8. Nous vous invitons à nous remettre, à réception de la présente, tous matériels et documents appartenant à la société, en particulier votre téléphone mobile, l'ordinateur portable et les fichiers clients.

Vous voudrez bien en outre prendre toutes dispositions pour la restitution de votre véhicule de fonction.

9. Enfin, nous vous rappelons que vous ne devez en aucune façon porter atteinte au portefeuille de contrats de Fortis Assurances par démarchage direct ou indirect de ses clients, tenter de pratiquer le débauchage de ses agents ou collaborateurs, utiliser ses fichiers commerciaux ou engager une démarche ou action à caractère déloyal à l'égard de la compagnie.

Avec nos regrets, nous vous, prions d'agréer, Monsieur, l'expression de notre considération distinguée. »

A la date de présentation de la lettre recommandée notifiant le licenciement, Monsieur [S] avait une ancienneté de plus de 15 ans.

La société AGEAS FRANCE occupait à titre habituel au moins onze salariés lors de la rupture des relations contractuelles.

Contestant la légitimité de son licenciement et réclamant diverses indemnités consécutivement à la rupture de son contrat de travail, Monsieur [S] a saisi le conseil de prud'hommes de Paris qui, par jugement du 11 mars 2013 auquel la cour se réfère pour l'exposé de la procédure antérieure et des prétentions initiales des parties, a rendu la décision suivante :

«'- Annule l'avertissement du 29 septembre 2008

- Dit le licenciement sans cause réelle et sérieuse ;

- Condamne la société AGEAS FRANCE à payer à Monsieur [B] [S] les sommes suivantes :

- 63 000,00 € a titre d'indemnité pour licenciement sans cause réelle et sérieuse

- 7 000,00 € au titre du préjudice moral

Avec intérêts de droit a compter du jour du prononcé du jugement et jusqu'au jour du paiement

- 500,00 € au titre de l'article 700 du code de procédure civile

- Ordonne le remboursement à Pôle Emploi des indemnités de chômage perçues par Monsieur [S] à hauteur de 150 €

- Déboute Monsieur [B] [S] du surplus de ses demandes.

- Déboute la société AGEAS FRANCE de sa demande reconventionnelle et la condamne aux dépens.'»

La société AGEAS FRANCE a relevé appel de ce jugement par déclaration parvenue au greffe de la cour le 6 juin 2013.

L'affaire a été appelée à l'audience du 15 octobre 2015.

Lors de l'audience et par conclusions régulièrement déposées, la société AGEAS FRANCE demande à la cour de :

«'- DECLARER la société AGEAS France recevable et bien fondée en son appel

- INFIRMER le jugement prononce le 11 mars 2013 par le conseil de prud'hommes de Paris, en toutes ses dispositions, sauf en ce qu'il a débouté M. [S] de ses demandes relatives a l'exécution de son contrat de travail.

• _Objectifs_:
1: Recopiez tout le passage de l'extrait cité allant de « Vous voudrez bien » jusqu'à « plus de 15 ans. », en remplaçant « véhicule de fonction » par « voiture de service ».
2: D'après l'extrait cité, quelle somme le conseil de prud'hommes a-t-il accordée à Monsieur [S] au titre du préjudice moral ?
Appuyez-vous uniquement sur l'extrait cité.

• _Données répertoriées_:
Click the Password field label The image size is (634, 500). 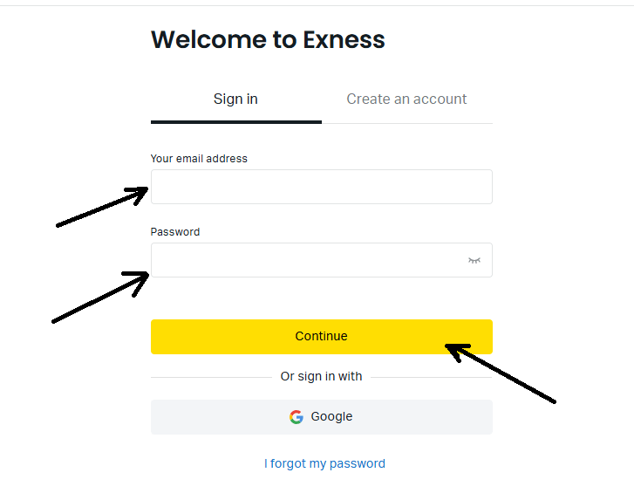[x=175, y=232]
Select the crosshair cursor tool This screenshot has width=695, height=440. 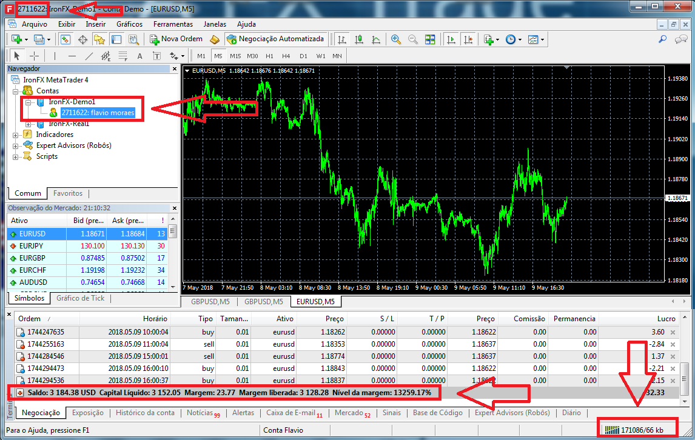tap(35, 56)
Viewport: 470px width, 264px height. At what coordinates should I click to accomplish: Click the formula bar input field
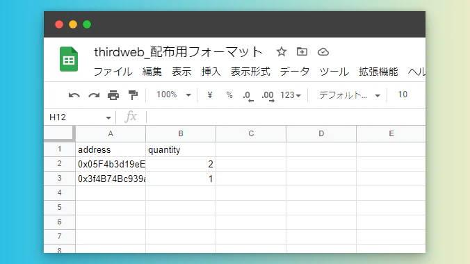pyautogui.click(x=286, y=117)
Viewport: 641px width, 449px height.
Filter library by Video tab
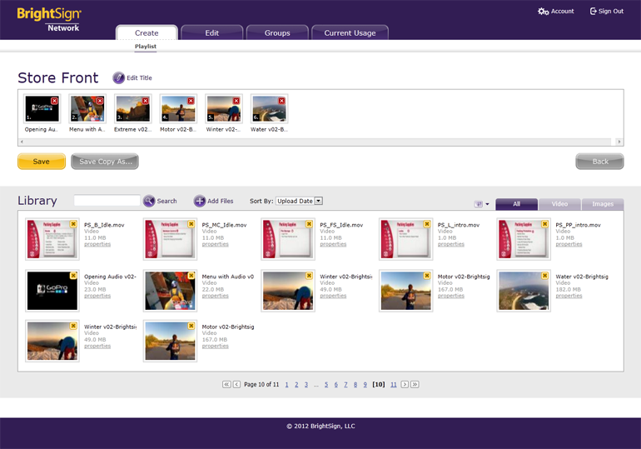click(x=559, y=204)
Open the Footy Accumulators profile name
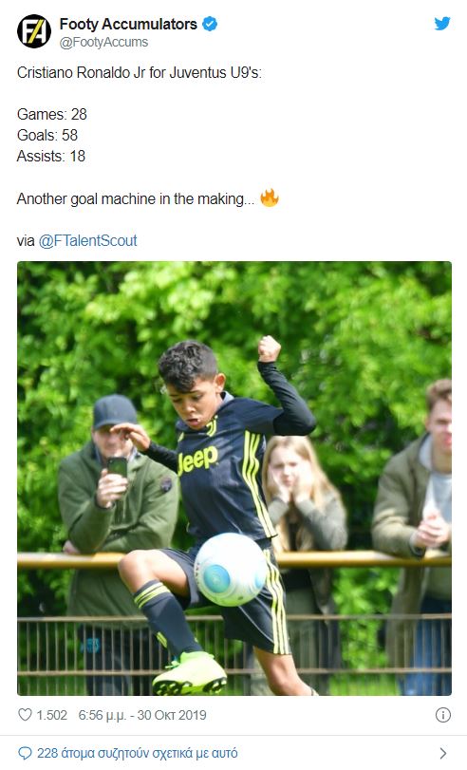Viewport: 467px width, 770px height. pyautogui.click(x=128, y=24)
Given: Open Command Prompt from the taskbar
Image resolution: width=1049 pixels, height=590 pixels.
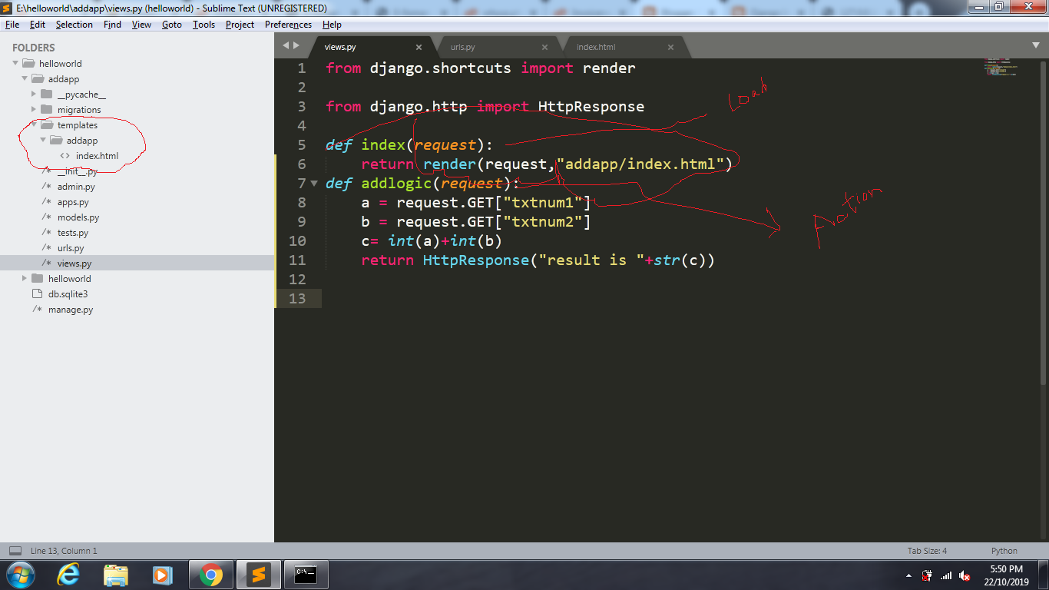Looking at the screenshot, I should pyautogui.click(x=306, y=575).

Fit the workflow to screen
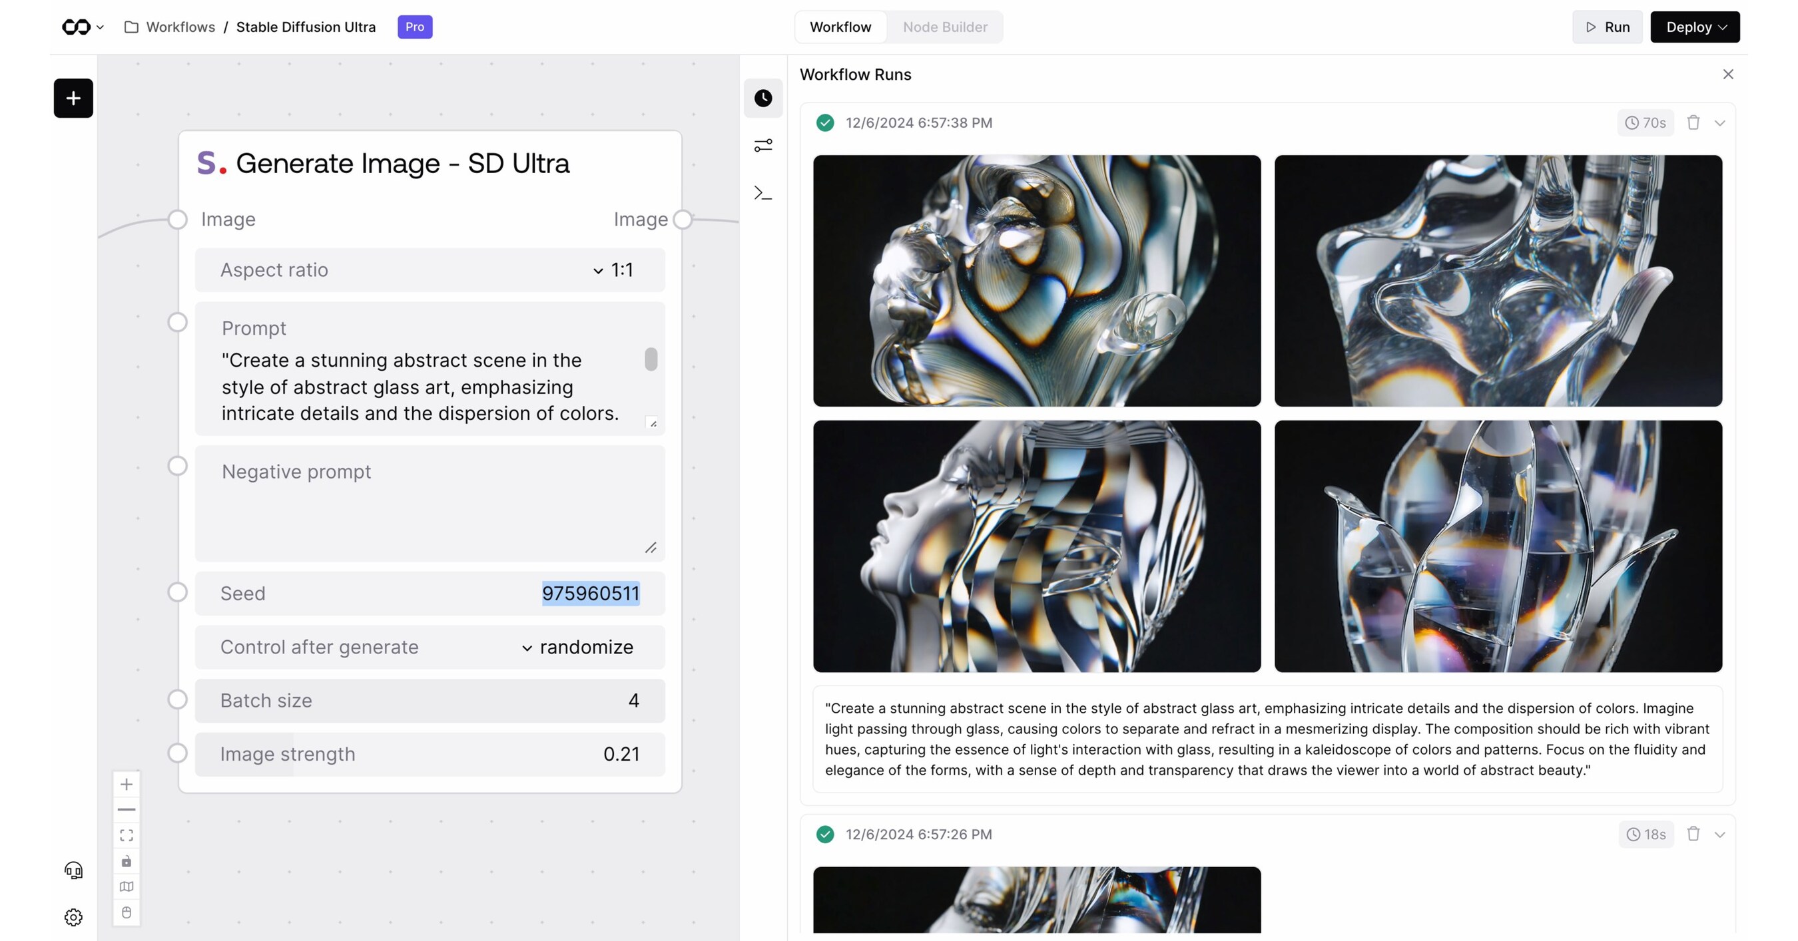(x=126, y=835)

• _Réponses par consigne_:
1:
Vous voudrez bien en outre prendre toutes dispositions pour la restitution de votre voiture de service.

9. Enfin, nous vous rappelons que vous ne devez en aucune façon porter atteinte au portefeuille de contrats de Fortis Assurances par démarchage direct ou indirect de ses clients, tenter de pratiquer le débauchage de ses agents ou collaborateurs, utiliser ses fichiers commerciaux ou engager une démarche ou action à caractère déloyal à l'égard de la compagnie.

Avec nos regrets, nous vous, prions d'agréer, Monsieur, l'expression de notre considération distinguée. »

A la date de présentation de la lettre recommandée notifiant le licenciement, Monsieur [S] avait une ancienneté de plus de 15 ans.

2: 7 000,00 €